The recurring depiction of a horizon in my works represents a space between heaven and earth that belongs to neither- it is ‘today’, as it sits between ‘yesterday’ and ‘tomorrow’ but can never be captured.
The horizon reflects and senses all intrusion and all personal characteristics revolve around it without favouring of either day or night.
It is here, at this unreachable place that I found shelter, a space free from the obligation of making a choice. Nestling in that space, I can be present in two worlds, without a sense of belonging to either.

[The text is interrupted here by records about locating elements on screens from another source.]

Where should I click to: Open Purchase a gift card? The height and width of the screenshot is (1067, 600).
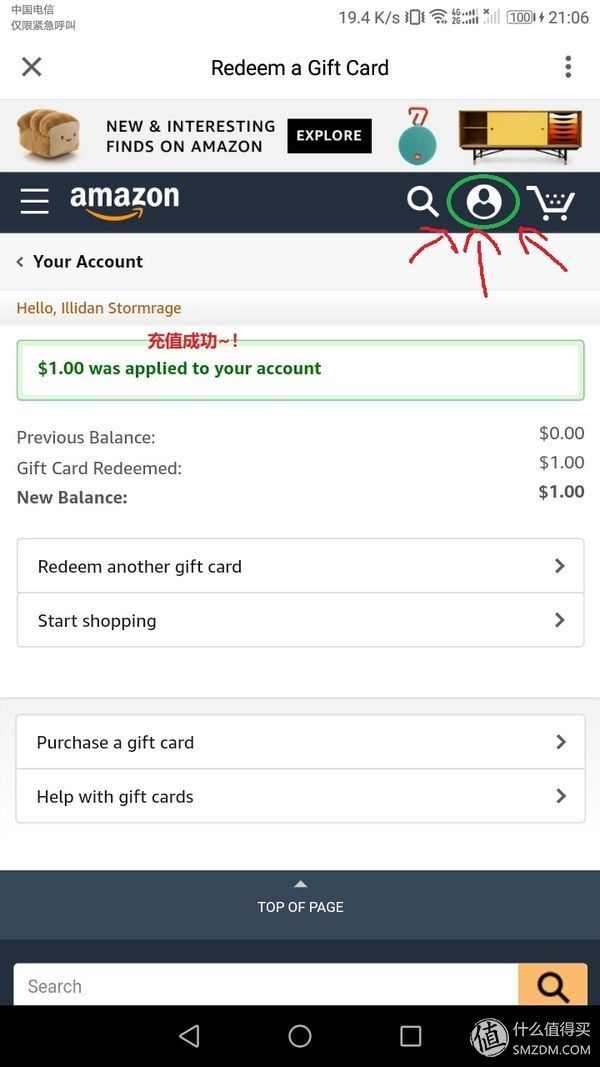300,742
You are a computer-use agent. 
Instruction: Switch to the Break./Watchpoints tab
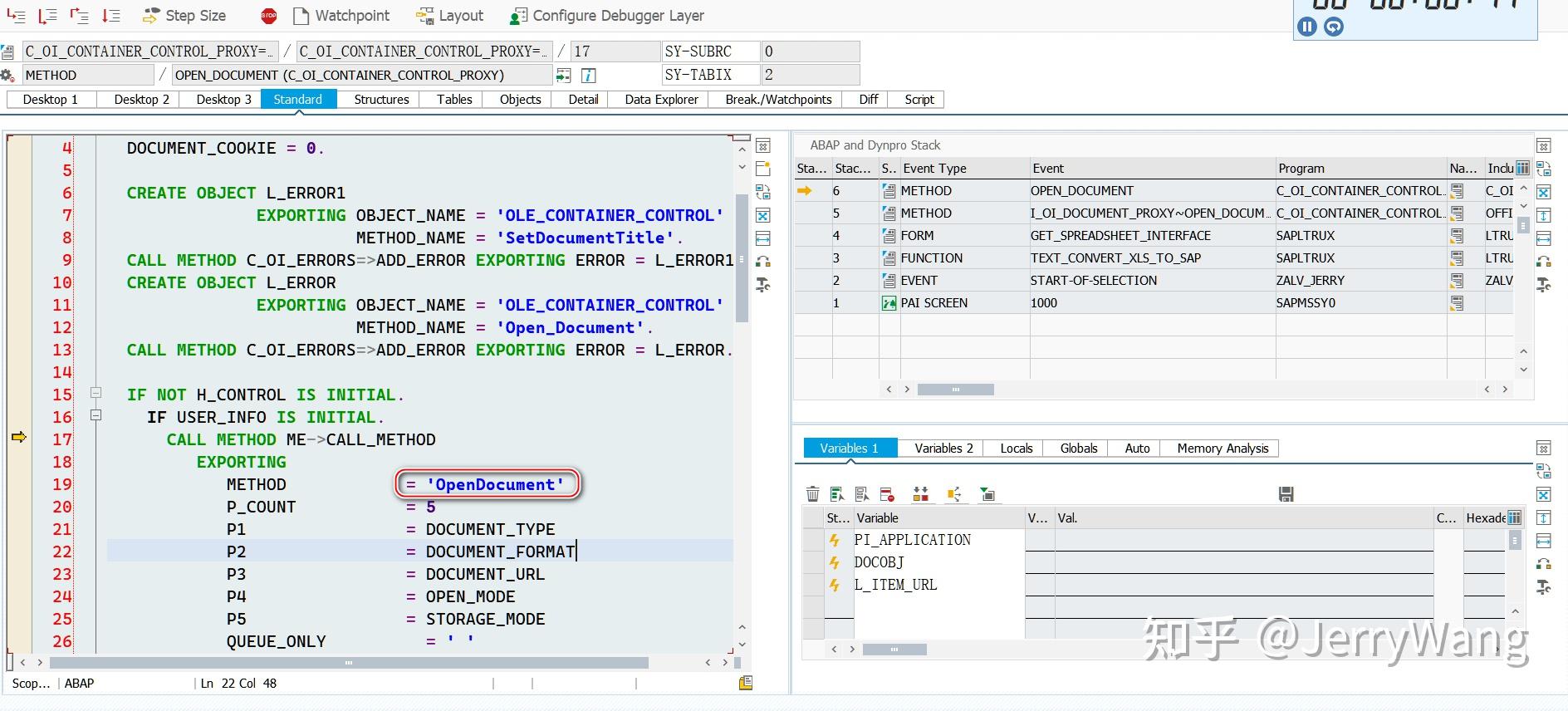[x=777, y=100]

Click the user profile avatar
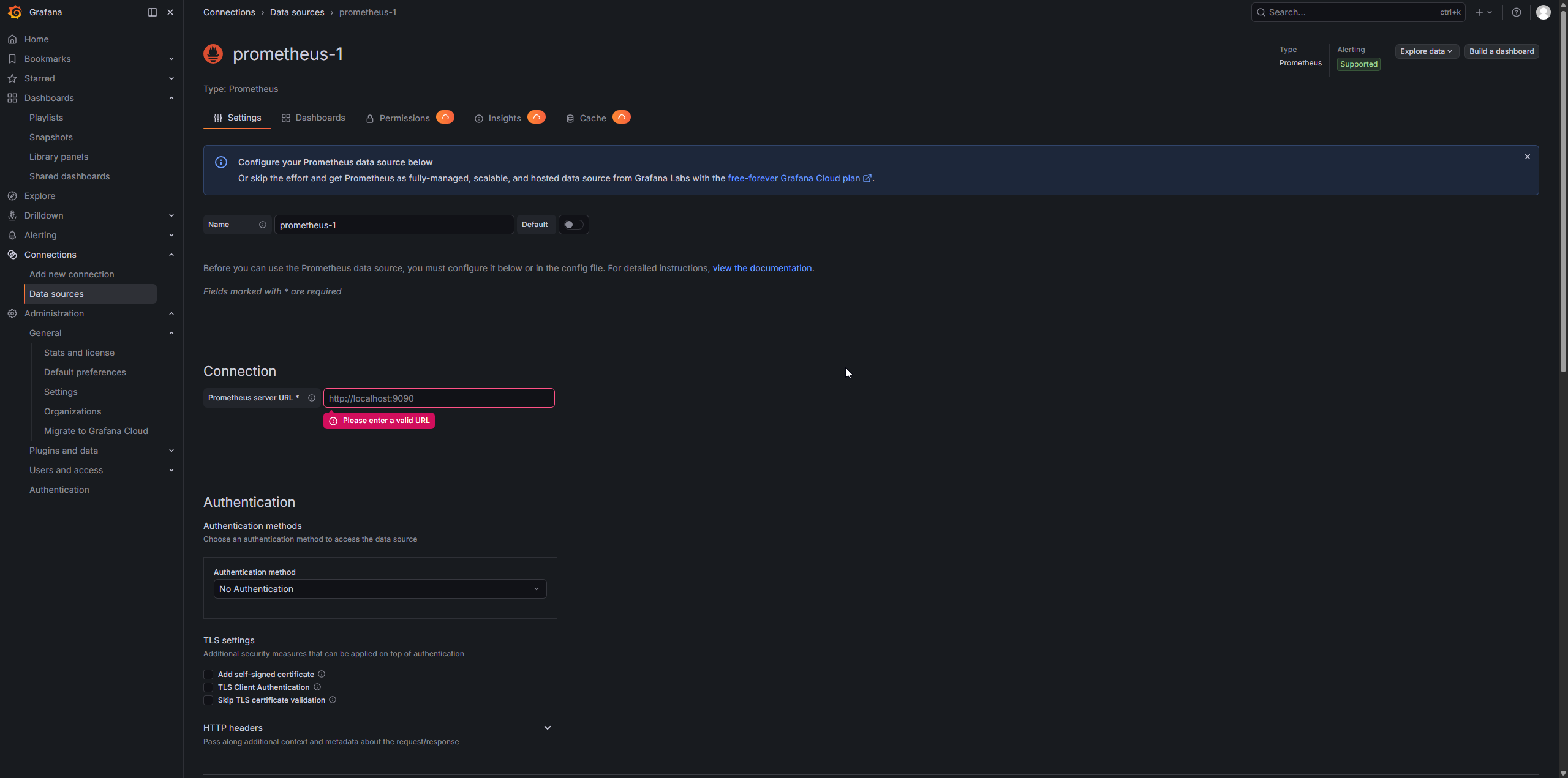pyautogui.click(x=1543, y=12)
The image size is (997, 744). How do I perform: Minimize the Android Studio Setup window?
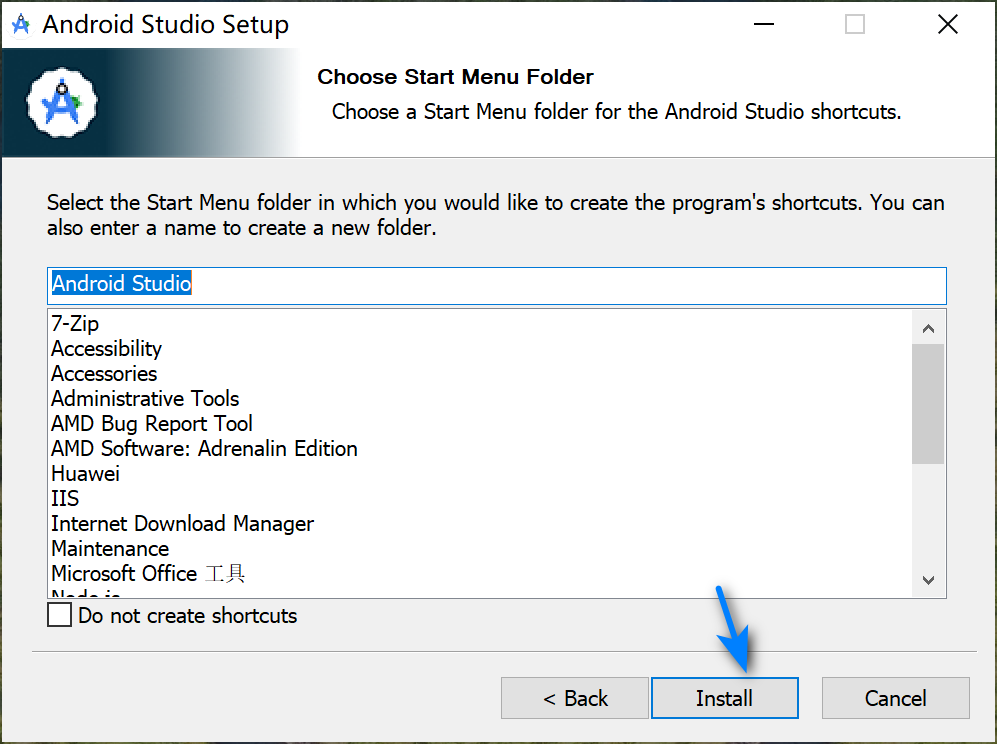coord(762,25)
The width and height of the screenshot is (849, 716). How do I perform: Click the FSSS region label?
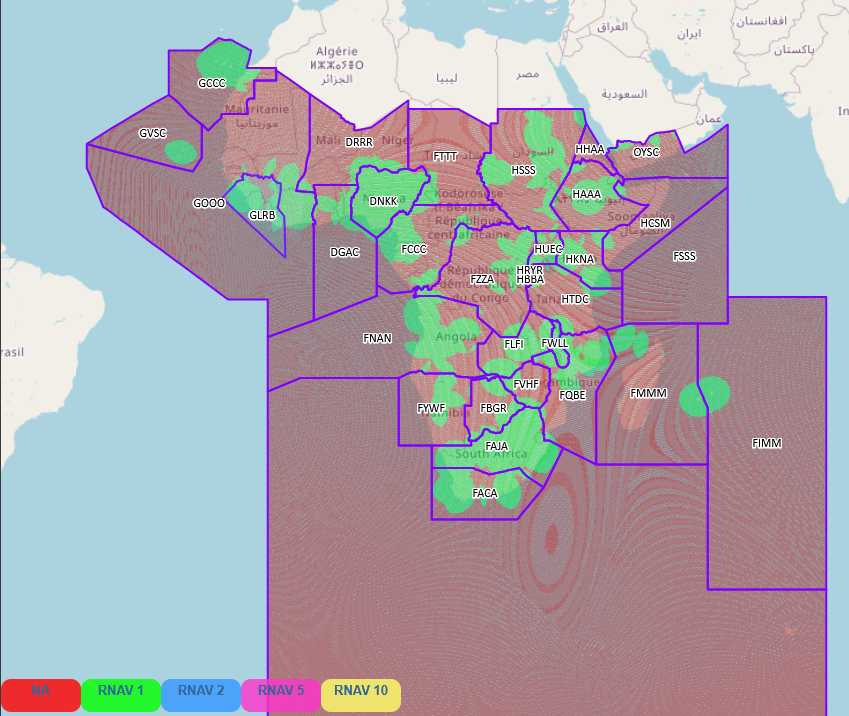tap(684, 256)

And it is here that the dream of my grandfather lives, one that I saw as he slipped from life. I stood on the landscape that materialised in front of me and promised myself that I would capture the image in paintings.
MANDALA
The mandala in my work is narrowed in scope than the images it is based on, which include Jung’s personality chart, Buddhist mandalas and the structure of planets in the solar system. There are parallels among inspirations from science, spirituality and human psychology, but my mandala refers only to the labyrinth at the depth of my psyche, which is at once a tranquil oasis and a room with so many doorways and directions that it is likely I will eventually lock myself in and shut myself away in the room of my own mind. Though from a different perspective, this may enable me to discover a brand new skyline shaped both by surroundings factors and inner conceptions at that particular moment. The self thus is a mandala reflecting itself and the other worlds it encounters.
I am who I am, exactly as stipulated in DNA, but I realized I also hold the key to happiness in the centre of each cell in my body.